Hier krijgt ook het leven van het geloof zijn eigen geschiedenis, zijn eigen persoonlijke kleur in de toeëigening van het heil. Kortom hier is de geestelijke mens, die leert verstaan de dingen die van de Geest van God zijn - een tekst, die vooral in de eerste geschriften van De Cock nog al eens voorkomt. Hier is het beleven van de genade, die niet goedkoop is, maar duur verworven, door het bloed van het kruis. Hier voor Gód is de bevinding der vromen - zeldzaam woord! - hier raakt hij alles kwijt, tot zijn kerk en zijn belijdenis toe, en hier, in déze onmiddellijkheid krijgt hij het alles terug, met vreze en beven. Hier krijgt hij ook zijn kerk terug, maar het was Gods kerk en niet de onze.

********************

| De opdracht |
Geef uit de tekst over geloof en genade letterlijk opnieuw weer wat begint met "Hier krijgt ook" en doorloopt tot en met "niet de onze.". De lijst die hierna komt is apart materiaal en staat los van de tekst over geloof en genade.

| Verzamelde gegevens |
********************

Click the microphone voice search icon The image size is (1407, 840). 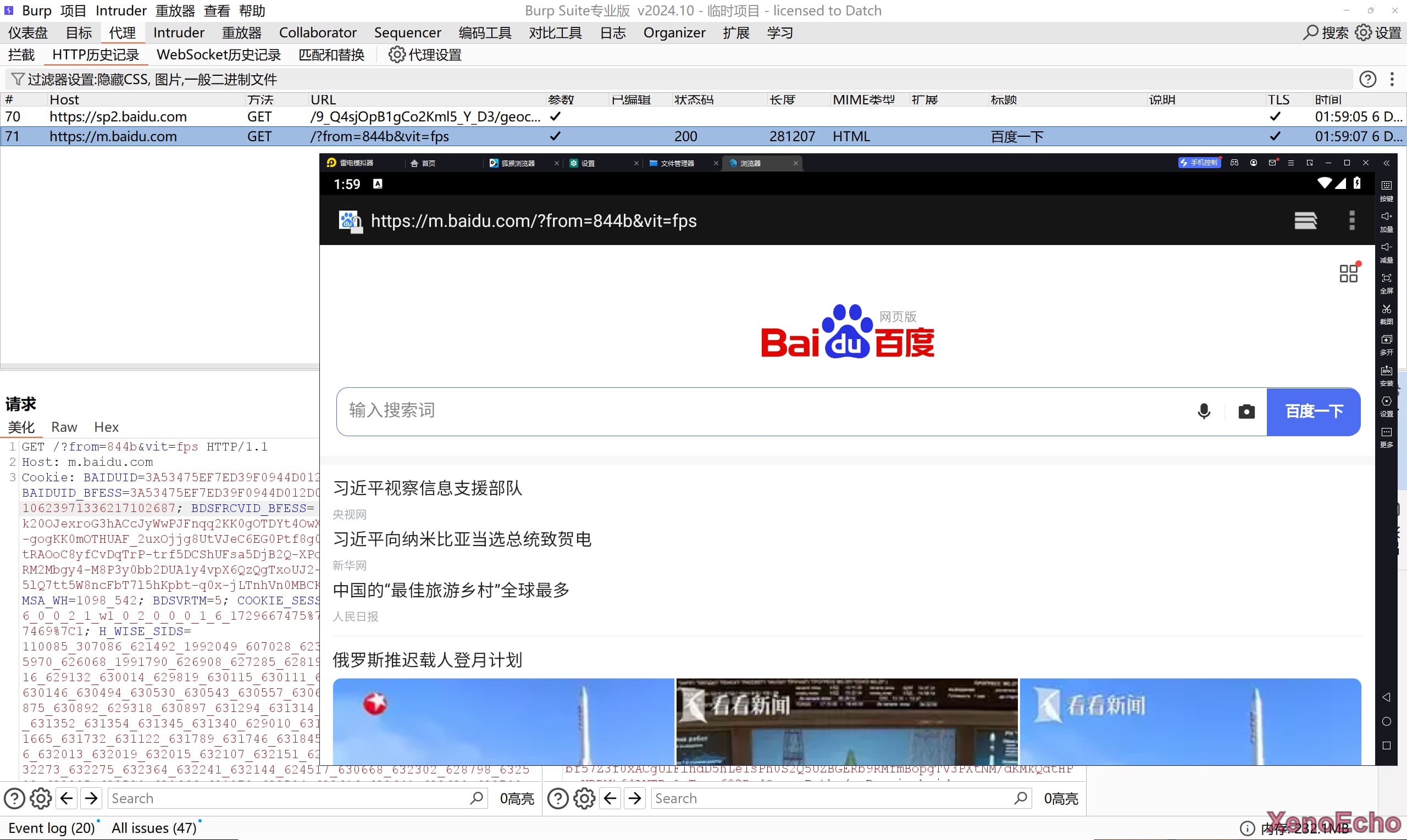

********************

| Juist antwoord |
Hier krijgt ook het leven van het geloof zijn eigen geschiedenis, zijn eigen persoonlijke kleur in de toeëigening van het heil. Kortom hier is de geestelijke mens, die leert verstaan de dingen die van de Geest van God zijn - een tekst, die vooral in de eerste geschriften van De Cock nog al eens voorkomt. Hier is het beleven van de genade, die niet goedkoop is, maar duur verworven, door het bloed van het kruis. Hier voor Gód is de bevinding der vromen - zeldzaam woord! - hier raakt hij alles kwijt, tot zijn kerk en zijn belijdenis toe, en hier, in déze onmiddellijkheid krijgt hij het alles terug, met vreze en beven. Hier krijgt hij ook zijn kerk terug, maar het was Gods kerk en niet de onze.